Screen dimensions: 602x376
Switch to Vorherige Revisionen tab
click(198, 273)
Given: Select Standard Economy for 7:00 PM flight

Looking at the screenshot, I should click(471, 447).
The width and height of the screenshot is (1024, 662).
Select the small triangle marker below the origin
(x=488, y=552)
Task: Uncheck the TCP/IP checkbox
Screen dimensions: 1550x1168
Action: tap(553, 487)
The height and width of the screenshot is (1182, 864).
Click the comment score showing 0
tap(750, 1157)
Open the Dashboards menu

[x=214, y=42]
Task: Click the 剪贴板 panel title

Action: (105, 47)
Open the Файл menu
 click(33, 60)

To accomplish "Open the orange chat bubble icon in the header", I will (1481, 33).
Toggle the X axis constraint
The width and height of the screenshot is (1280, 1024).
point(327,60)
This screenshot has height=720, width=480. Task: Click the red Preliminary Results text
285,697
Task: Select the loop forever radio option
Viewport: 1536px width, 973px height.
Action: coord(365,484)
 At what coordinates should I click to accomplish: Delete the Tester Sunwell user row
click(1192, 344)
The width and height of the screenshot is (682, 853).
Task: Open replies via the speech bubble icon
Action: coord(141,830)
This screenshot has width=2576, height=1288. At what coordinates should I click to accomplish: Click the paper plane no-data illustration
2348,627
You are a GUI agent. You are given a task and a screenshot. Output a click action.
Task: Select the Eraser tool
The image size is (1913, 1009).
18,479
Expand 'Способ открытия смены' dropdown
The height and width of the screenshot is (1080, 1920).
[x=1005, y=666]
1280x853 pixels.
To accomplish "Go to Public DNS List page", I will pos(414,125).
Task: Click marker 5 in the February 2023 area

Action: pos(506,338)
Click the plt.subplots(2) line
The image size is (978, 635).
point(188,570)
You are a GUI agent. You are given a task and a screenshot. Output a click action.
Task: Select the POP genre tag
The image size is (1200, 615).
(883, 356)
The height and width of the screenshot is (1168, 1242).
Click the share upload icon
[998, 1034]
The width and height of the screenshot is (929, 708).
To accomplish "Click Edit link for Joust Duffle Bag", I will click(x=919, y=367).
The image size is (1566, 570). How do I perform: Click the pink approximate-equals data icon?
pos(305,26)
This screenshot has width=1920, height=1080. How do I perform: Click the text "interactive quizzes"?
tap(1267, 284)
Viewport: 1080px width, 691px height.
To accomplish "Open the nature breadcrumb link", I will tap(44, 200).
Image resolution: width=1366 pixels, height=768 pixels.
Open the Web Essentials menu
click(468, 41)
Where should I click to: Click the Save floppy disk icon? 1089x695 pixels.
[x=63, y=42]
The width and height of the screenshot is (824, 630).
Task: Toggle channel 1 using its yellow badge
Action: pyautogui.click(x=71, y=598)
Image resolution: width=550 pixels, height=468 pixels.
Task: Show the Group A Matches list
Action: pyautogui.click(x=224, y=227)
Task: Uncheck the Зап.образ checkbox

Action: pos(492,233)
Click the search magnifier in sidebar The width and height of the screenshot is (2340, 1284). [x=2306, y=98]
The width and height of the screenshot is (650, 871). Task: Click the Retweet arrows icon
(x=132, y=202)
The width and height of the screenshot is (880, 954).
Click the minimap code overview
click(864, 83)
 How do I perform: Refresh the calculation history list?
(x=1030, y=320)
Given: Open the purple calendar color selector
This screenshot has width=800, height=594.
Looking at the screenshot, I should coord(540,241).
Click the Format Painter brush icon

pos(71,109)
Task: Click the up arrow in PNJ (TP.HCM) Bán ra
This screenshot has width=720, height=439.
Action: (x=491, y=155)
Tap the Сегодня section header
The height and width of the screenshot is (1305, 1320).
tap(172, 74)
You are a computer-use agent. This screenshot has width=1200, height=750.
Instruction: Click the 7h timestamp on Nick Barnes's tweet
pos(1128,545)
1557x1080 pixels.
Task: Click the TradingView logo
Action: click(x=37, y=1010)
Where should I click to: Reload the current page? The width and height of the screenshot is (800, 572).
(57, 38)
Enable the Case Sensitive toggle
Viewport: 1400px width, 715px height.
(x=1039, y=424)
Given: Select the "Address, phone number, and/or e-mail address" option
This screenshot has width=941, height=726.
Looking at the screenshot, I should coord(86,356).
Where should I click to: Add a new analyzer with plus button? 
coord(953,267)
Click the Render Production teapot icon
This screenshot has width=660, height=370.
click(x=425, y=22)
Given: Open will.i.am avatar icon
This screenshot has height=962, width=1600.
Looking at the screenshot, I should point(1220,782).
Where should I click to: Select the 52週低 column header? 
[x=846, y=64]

WORK INSTRUCTION: Working from the material above, retype exactly the lines from the one with "Click the plt.subplots(2) line" through the one with "The width and height of the screenshot is (929, 708).", both included, and only those lines.

REPLY TO THE EXERCISE:
Click the plt.subplots(2) line
The image size is (978, 635).
point(188,570)
You are a GUI agent. You are given a task and a screenshot. Output a click action.
Task: Select the POP genre tag
The image size is (1200, 615).
(883, 356)
The height and width of the screenshot is (1168, 1242).
Click the share upload icon
[998, 1034]
The width and height of the screenshot is (929, 708).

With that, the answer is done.